Using Fourier series, $B_{pm}$ and $B_{arm}$ can be written as follows:

$$B_{pm}\left(\theta ,t\right)={\displaystyle \sum _n{F}_n{M}_s\cos (np\theta -n\omega t)}$$

(5)

where $n$ is the harmonic order of the permanent magnet MMF; $F_n$ is the amplitude of the $n$-th order permanent magnet MMF; $p$ is the number of poles; $\omega$ is the rotor mechanical angular velocity; and $t$ is time.

$$B_{arm}\left(\theta ,t\right)={\displaystyle \sum _v{F}_v{M}_s}\cos (vp\theta -\omega t-{\phi }_{\nu })$$

(6)

where $v$ is the harmonic order of the armature MMF; $F_v$ is the amplitude of the $v$-th order armature MMF; and ${\phi }_v$ is the phase angle of the $v$-th order armature flux density.

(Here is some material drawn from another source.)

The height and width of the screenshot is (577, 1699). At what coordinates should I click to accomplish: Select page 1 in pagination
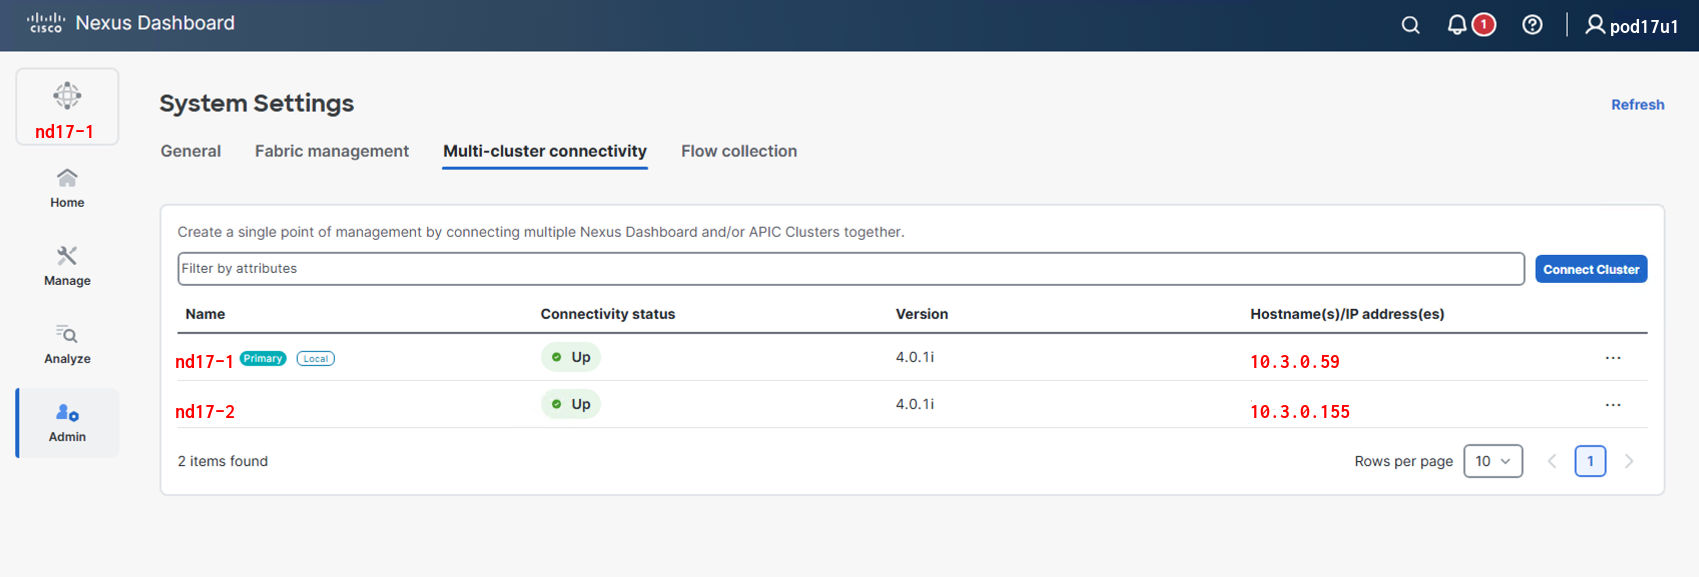pos(1590,461)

2.4. Analysis of Radial Force Modulation

Ignoring the tangential airgap magnetic flux density, and applying Maxwell’s stress tensor method, the airgap radial force density can be expressed as follows:

$$P_{\mathrm{r}}\left(\theta ,t\right)={\displaystyle \frac{B_{\mathrm{r}}^2\left(\theta ,t\right)}{2{\mu }_0}}={\displaystyle \frac{B_{\mathrm{pm}}^2\left(\theta ,t\right)+B_{\mathrm{pm}}\left(\theta ,t\right)B_{\mathrm{arm}}\left(\theta ,t\right)+B_{\mathrm{arm}}^2\left(\theta ,t\right)}{2{\mu }_0}}$$

(7)

where ${\mu }_0$ is the vacuum permeability.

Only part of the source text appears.